El gobierno kirchnerista había logrado hasta ahora “legitimidad de resultados” independientemente de los medios utilizados para conseguirlos.
Por un lado, porque consiguió, a través del relato, que la memoria colectiva comparara la situación actual con la vivida a finales del siglo pasado. Y, por el otro, un escenario internacional extremadamente favorable le permitió un fuerte incremento del gasto público, incluyendo subsidios al consumo, empleo, salarios públicos y moratorias previsionales con bajo conflicto de financiamiento y muchos “clientes”.
Sin embargo, si bien el Gobierno mantiene su “ventaja comparativa” respecto de la crisis del 2001/2, los resultados han ido empeorando en los últimos años.
El escenario internacional se mantiene benévolo, es cierto, pero ya no muestra la dinámica que tenía en el pasado. Sin esa dinámica, sostener un gasto público creciente genera un mayor conflicto distributivo, tanto por la mayor presión impositiva como por el uso y abuso del impuesto inflacionario.
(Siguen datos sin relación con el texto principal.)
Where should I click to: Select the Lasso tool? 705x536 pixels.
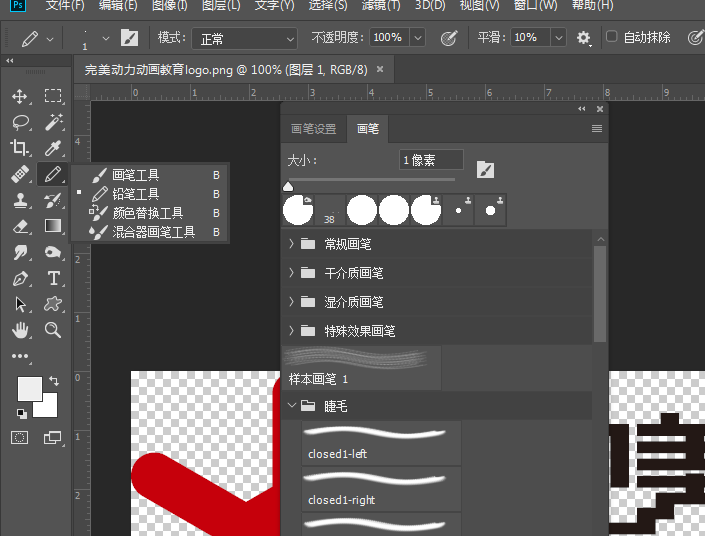click(x=20, y=122)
Es decir, para mantener la simpatía de algunos sectores de la población, se empiezan a perder, por la presión tributaria y la inflación, el apoyo de otros sectores, también importantes. A varias actividades les llegó “el descuidado largo plazo”. Transporte, energía, infraestructura en general, que se suman al deterioro creciente de bienes públicos esenciales con efectos no sólo en la calidad de vida, sino en la vida misma.
Ante este panorama, las respuestas de política –salvo alguna excepción aislada– no han hecho más que agravar los problemas o postergar su solución.
El mix de todo esto es una economía mediocre en su crecimiento, aunque estancada en niveles altos de consumo.
Con inflación instalada en los “veintitantos”, sin crear empleo privado, con dificultades para que suba el salario real, dadas las paritarias “en cuotas” y la menor productividad. Con freno en la inversión privada, por crecientes señales de pérdida de rentabilidad y por dudas acerca de la sustentabilidad de largo plazo de los actuales precios relativos, incluyendo la evolución futura del tipo de cambio oficial, dada una brecha cambiaria que supera el 50%.
Desde el punto de vista electoral, y en función de lo vivido el jueves pasado, queda claro que una parte de la sociedad empieza a considerar más importantes los malos resultados presentes.
Mientras otra parte de la sociedad sigue recibiendo, aunque en menor escala, los beneficios de corto plazo del actual esquema.
Así, desde la economía se viven dos tipos de divisiones en la sociedad: la que separa a oficialistas de opositores y, dentro de los opositores, la que separa a quienes consideran que los males actuales son sólo consecuencia de la mala gestión, incluyendo la corrupción, y quienes consideran que, además de la mala gestión, es el actual modelo intensivo en estatismo e intervencionismo en los mercados la causa central de los problemas que hoy presenta nuestra economía.
Pero ese debate quedará para las elecciones presidenciales. Lo que sí puede hacer ahora el amplio arco opositor, para transformar la protesta en acción, es acordar el conjunto de leyes que están dispuestos a votar, de ser electos, incluyendo una reversión de la actual reforma judicial y mecanismos que doten de mayor transparencia las licitaciones de obra pública, por ejemplo. Sumados, por supuesto, al rechazo de cualquier intento de reforma constitucional.
El oficialismo, como ya pasó después del 8N, no va a cambiar, por más masivas que sean las manifestaciones en contra. Sólo cabe esperar una respuesta proactiva de la oposición.